Media online memang berperan peniting, ceoat dan mudah di akses, dan hal itu juga penyebab beberapa oknum menggunakan media online untuk “kepentingan” tertentu bahkan kelompok, tujuannya bukan untuk membangun dan mempersatukan bangsa tapi justru menjadi pemecah belah bangsa. Dengan adanya kerja sama antara pihak keplisian dengan media-media online di Indonesia diharapkan dapat mengurangi penyebaran berita-berita yang mengandung ideology selain pancasila.

Kerja sama antara pihak keopilisan dan media-media online nantinya jangan sampai justru mengurangi independensi media online terbut. Media-media online harus tetap memnyapaikan informasi berdasarkan fakta tanpa pandang bulu, agar idak menjadi media berat sebelah, hanya memberitakan baik-baiknya saja sedangkan yang harusnya di ketahui public justru tertutupi . Artinya informasi harus berimbang dan independen. Maka, sudah tugas kita untuk melaporkan jika media-media yang condong kepada satu oknum atau “penguasa” dan tidak lagi berjalan sesuai pada kodratnya.

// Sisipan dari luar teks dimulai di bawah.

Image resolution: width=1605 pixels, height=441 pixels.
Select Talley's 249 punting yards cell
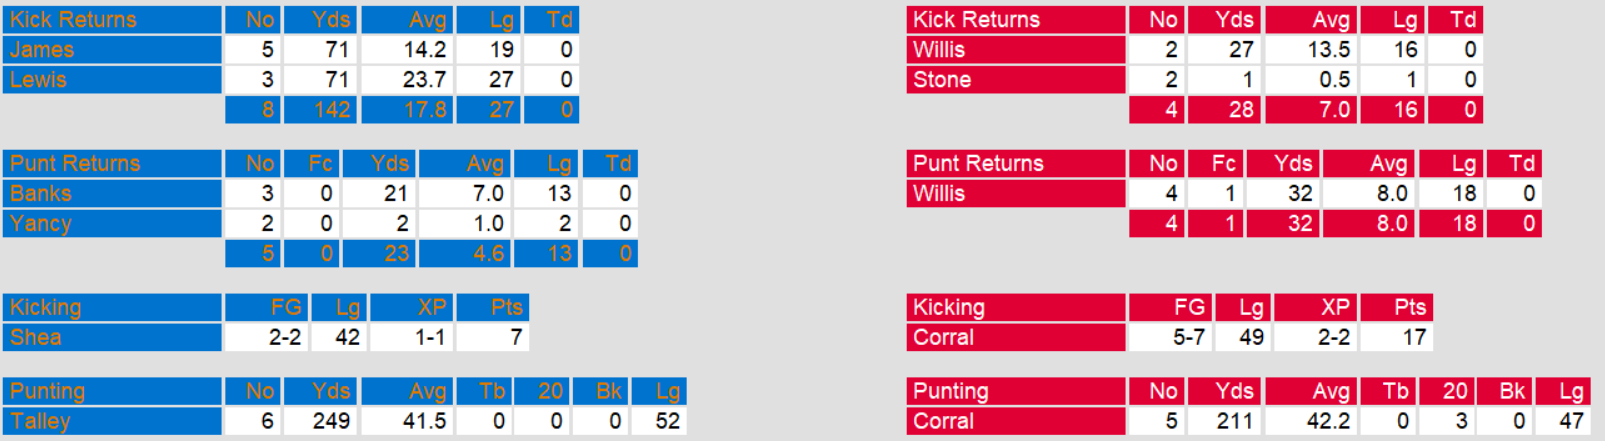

Banyaknya media online mengharuskan kita sebagai pembaca bijak dalam menyaring informasi , tidak semua informasi yang kita baca itu benar, banyak juga yang dusta bahkan PHP, ini dia beberapa situs media online yang perlu kita waspadai: arrahmah.com, voa-islam.com, ghur4ba.blogspot.com, panjimas.com, thoriquna.com, dakwatuna.com, kafilahmujahid.com, an-najah.net, muslimdaily.net, hidayatullah.com, salam-online.com, aqlislamiccenter.com, kiblat.net, dakwahmedia.com, muqawamah.com, lasdipo.com, gemaislam.com, eramuslim.com, daulahislam.com, shoutussalam.com, azzammedia.com dan, indonesiasupportislamicatate.blogspot.com. Jika menemukan situs0-itus media online yang mengarah pada radikalisme dan HOAX, bisa laporkan ke aduan konten KOMINFO!

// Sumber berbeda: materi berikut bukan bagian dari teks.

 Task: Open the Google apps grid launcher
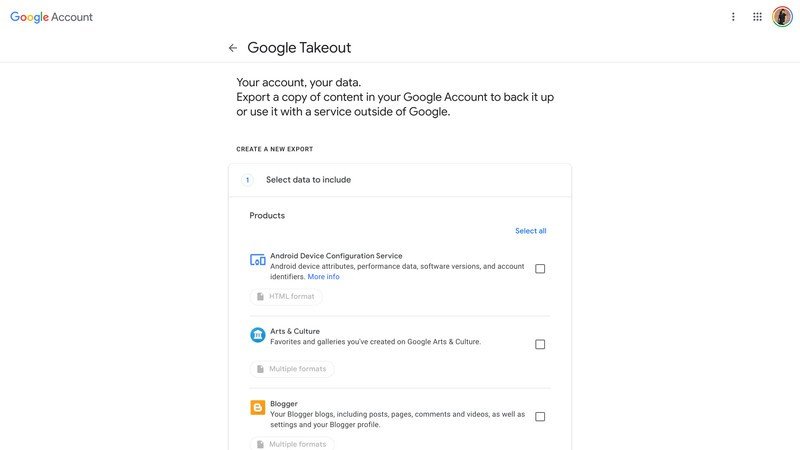(757, 17)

Jangan mudah terprovokasi dengan informasi-informasi yang tersebar, cek kebenarnnya. Bahkan jika informasi tersebut datang dari stus pihak kepolisian, atau yang berbau-bau agama bahkan  pemerintah, cek dulu kebenarannya. Karena zaman now seperti saat ini, situs-situw KW sangat mudah untuk di buat. Untuk membedakan apakah situs terbut benar atau palsu, yang pertama dilakukan adalah dengan mencek namanya, cek domainnya dan domain berbayar juga belum tentu asli. lalu lihat apakah situs tersebut menggunakan http atau https, jika menggunakan https berarti itu di jamin keamananya. Dan yang terpenting adlah sisi kontenya. Kira-kira begitu, semoga bermanfaat.